Start of the Assessment Process

Current Market Value

Real property is valued at its current market value at the time it changes ownership. Most of the time the sales price equals market value, but not always. In other words, the assessed value for property resets to market value (what a willing buyer would pay for it) every time there is a change of ownership on the property. 

Base Year Value

The assessed value is set when a property is purchased or transferred and is called the “base year value.” After that, the base year value can only increase two percent or less each year, even if inflation is higher. This cumulative value is called the “factored base year value.”

Proposition 13

Proposition 13 was a landmark decision by California’s voters in June 1978 to limit property taxes. Since the passage of Proposition 13, the Assessor values property only when there is change in ownership, new construction, or the market value goes below the base year value. 

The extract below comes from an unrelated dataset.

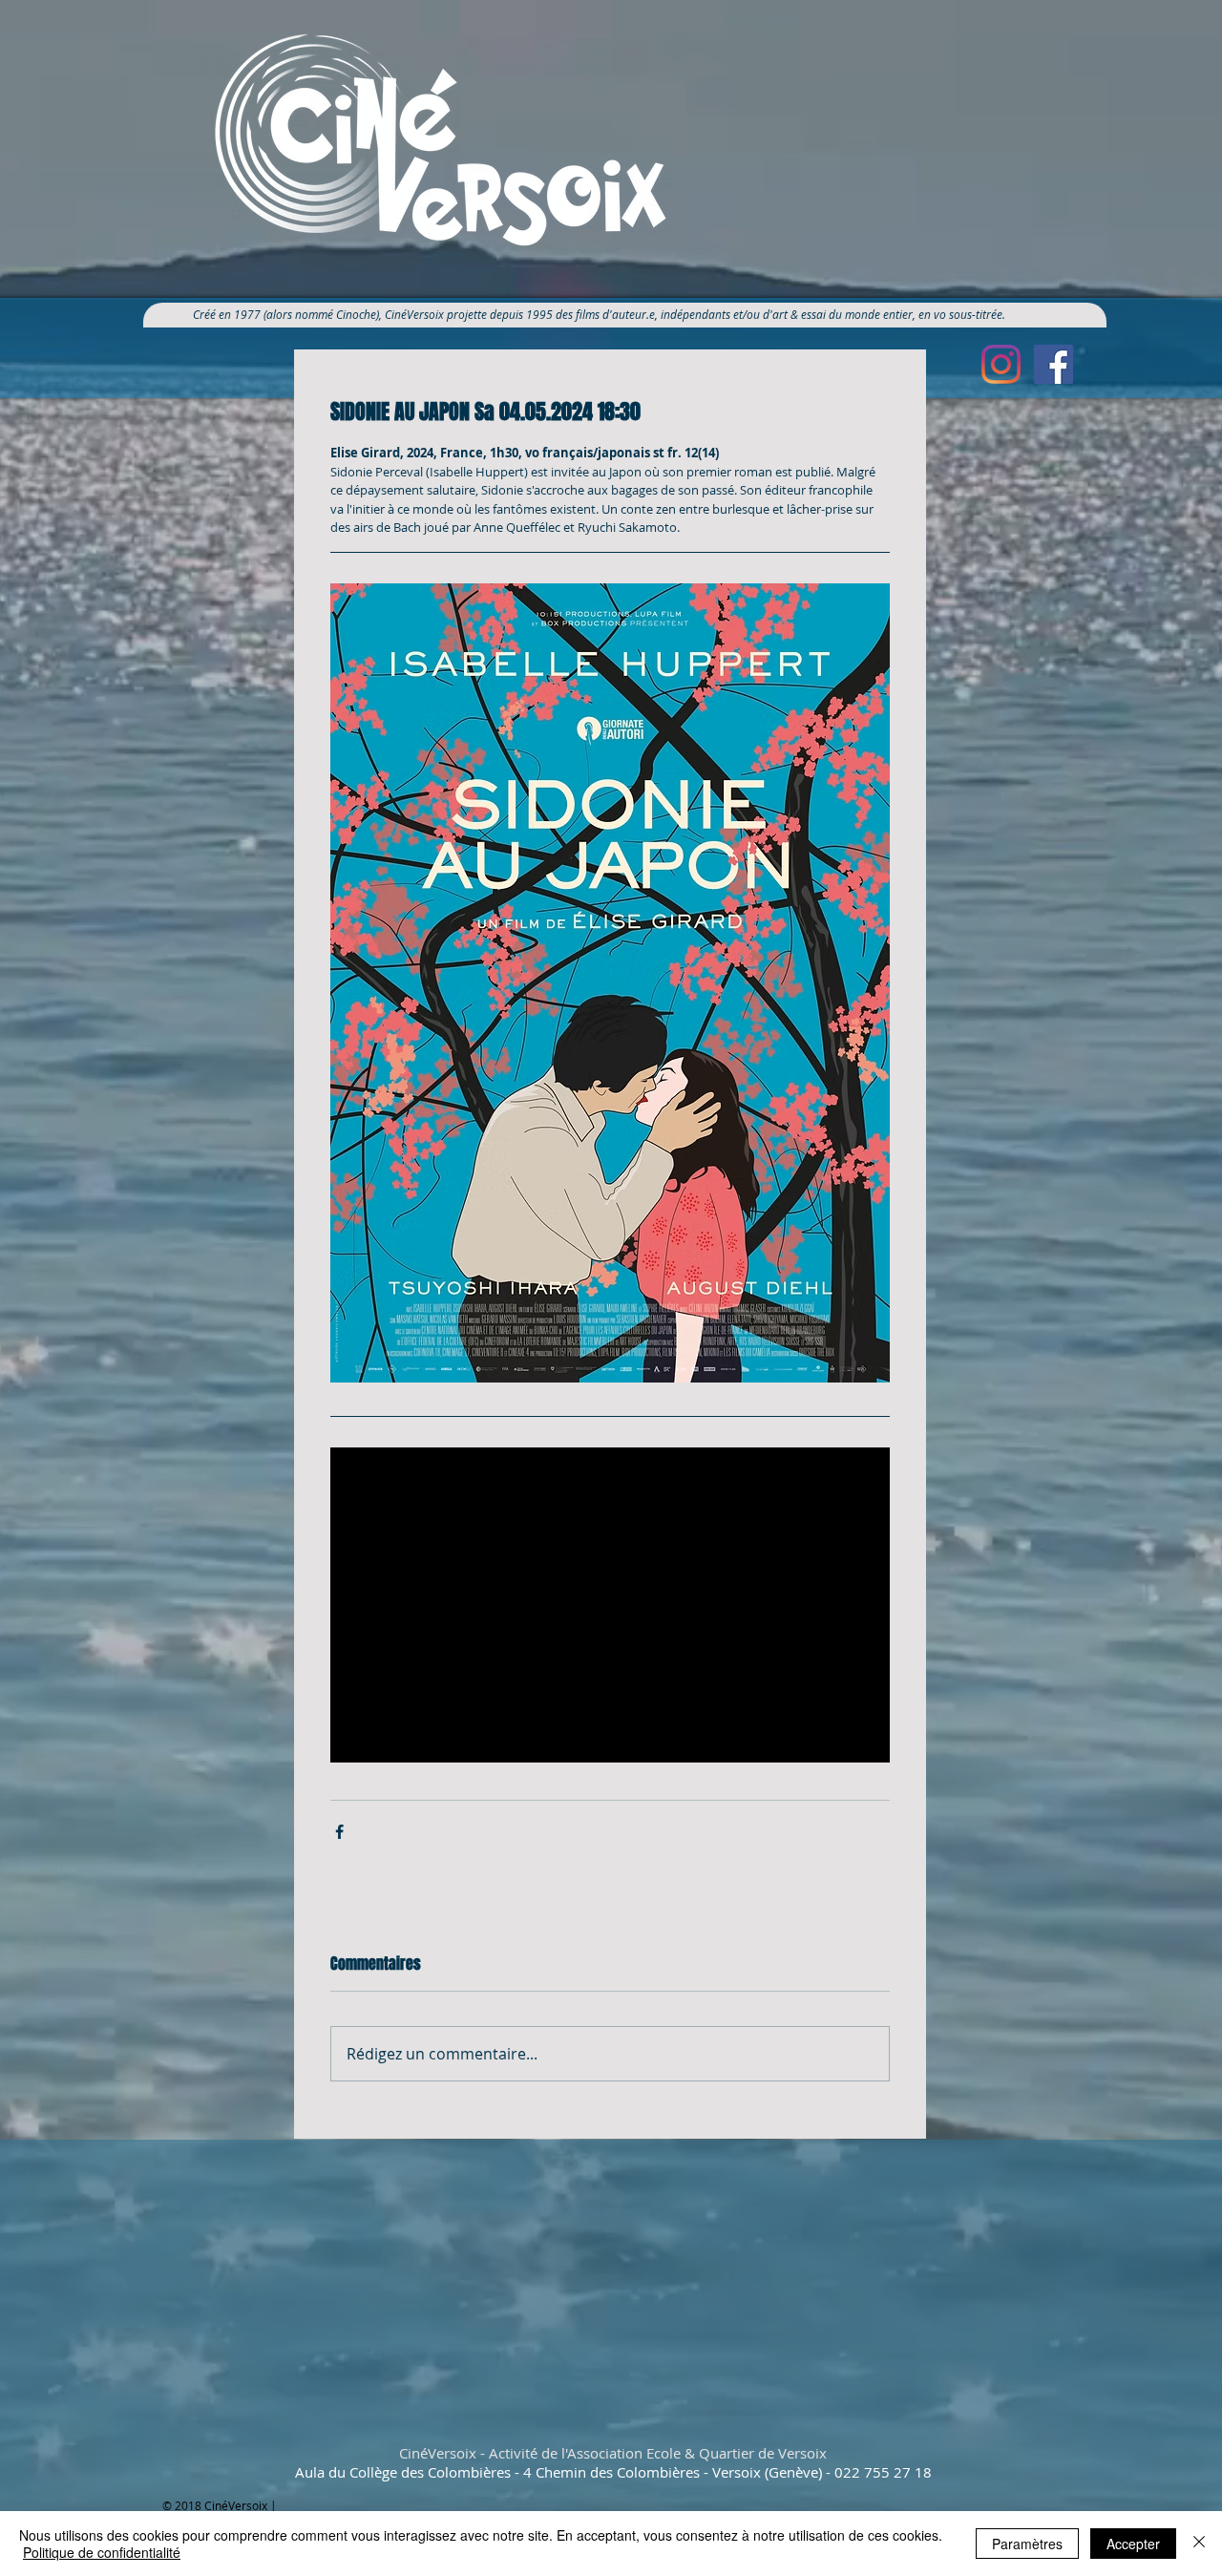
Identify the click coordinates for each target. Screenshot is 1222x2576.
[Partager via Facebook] (339, 1832)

California’s Proposition 13 caps the growth of a property’s assessed value at no more than 2 percent a year. If the market value of a property falls below the base year value (plus 2 percent per year, compounded), Proposition 8 (passed in 1978 shortly after Proposition 13), allows the property to be reassessed at the lower value temporarily. When the market value of the property rises, the assessed value and resulting property taxes, may increase more than 2 percent a year, compounded up to the annually adjusted Proposition 13 cap.

Proposition 13 and Proposition 8 Properties

The 2% limit does not apply to properties that have been assessed under Proposition 8 rules due to a decline in value. Properties reassessed as a result of a decline in value may increase or decrease by any percentage, but in no case may their assessed value exceed their Proposition 13 factored base year value. 

When a there is a change in the manner that title is being held, the Assessor receives a copy of the recorded deed or other official document and determines if an appraisal is required under State Law.  An ownership transfer may trigger reappraisal of your property resulting in a change in your property taxes.  If reappraisal is required, an appraisal is made to determine the new assessed value.  You will be notified of the new assessment and the right to appeal. .

Read more about  Property Transfers

New Construction or Improvements

Copies of building permits are sent to the Assessor. Land development, new buildings, additions, and other structures require an appraisal from the Assessor and may require an inspection. Structural repairs and/or replacement are not appraisable events in most situations.

The value of new construction is added to the existing improvement assessed value. The new assessed value will not change except for the annual inflation adjustment of up to 2%. As with all newly assessed values, the property owner has the right to appeal the value.

Property Improvements Are Assessed Separately

When property owners improve or remodel their property, the additions or upgrades are valued at market value in that year. Only the value of the new addition or upgrade will be added to your existing assessed value. 

The new value can only increase by up to two percent each year after that. The unimproved portion of the property continues to be assessed based on its original acquisition (purchase) value.

For example, if a homeowner purchased a home and then add a garage eight years later, the home and garage are assessed separately that year. The original property is assessed at its original base year value adjusted upward each year while the garage would be assessed at its own market value adjusted upward. The property’s new assessed value would be the old value plus the value of the improvement or improvements.

Improvements That Do Not Increase Assessed Value

  • Accessibility construction for disabled homeowners
  • Accessibility compliance construction for any property
  • Reconstruction following environmental contamination
  • Reconstruction following natural disaster
  • Solar energy construction (initial installation)
  • Fire–safety improvements
  • Seismic safety improvements

When real estate market declines or property damage occurs, a property’s market value may fall below its assessed value (set by Proposition 13).